They then cultured a combination of lung-specific cells on the extracellular matrix, using a novel bioreactor designed to mimic some aspects of the fetal lung environment. Under the fetal-like conditions of the bioreactor, the cells repopulated the decellularized matrix with functional lung cells. When implanted into rats for short intervals of time (45-120 minutes), the engineered lungs exchanged oxygen and carbon dioxide similarly to natural lungs.

Lead author Laura Niklason, M.D., Ph.D., professor and vice-chair of the Departments of Anesthesiology and Biomedical Engineering at Yale University and a member of Yale Medical Group, said, “We succeeded in engineering an implantable lung in our rat model that could efficiently exchange oxygen and carbon dioxide, and could oxygenate hemoglobin in the blood. This is an early step in the regeneration of entire lungs for larger animals and, eventually, for humans.”

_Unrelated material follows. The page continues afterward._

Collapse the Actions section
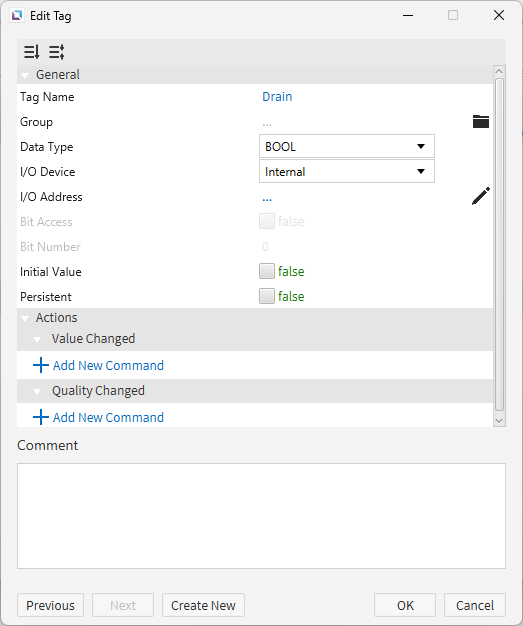523x626 pixels. 26,318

The team found that the mechanical characteristics of the engineered lungs were similar to those of native tissues and, when implanted, were capable of participating in gas exchange. “Seeded and cultured epithelium displays remarkable hierarchical organization within the lung matrix, while seeded endothelial cells efficiently repopulate the lung vasculature, Niklason said.

The Yale team says this is an important first step, but a great deal more research must be done to see if fully functional lungs can be regenerated in vitro, implanted and sustained in their functioning. Niklason says that for this technology to be applicable to patients, it is likely that years of research with adult stem cells will be needed to repopulate lung matrices and produce fully functional lungs.

Other authors are Thomas H. Petersen, Ph.D., Duke University; and Elizabeth A. Calle, B.S., Liping Zhao, M.S., Eun Jung Lee, Ph.D., Liqiong Gui, Ph.D., MichaSam B. Raredon, Kseniya Gavrilov, B.S., Tai Yi, M.D., Zhen W. Zhuang, M.S., M.D., Christopher Breuer, M.D., and Erica Herzog, M.D., Ph.D., of Yale University.

Funding was provided by the Yale School of Medicine Department of Anesthesiology and the National Institutes of Health.

Citation: Science Express, June 24, 2010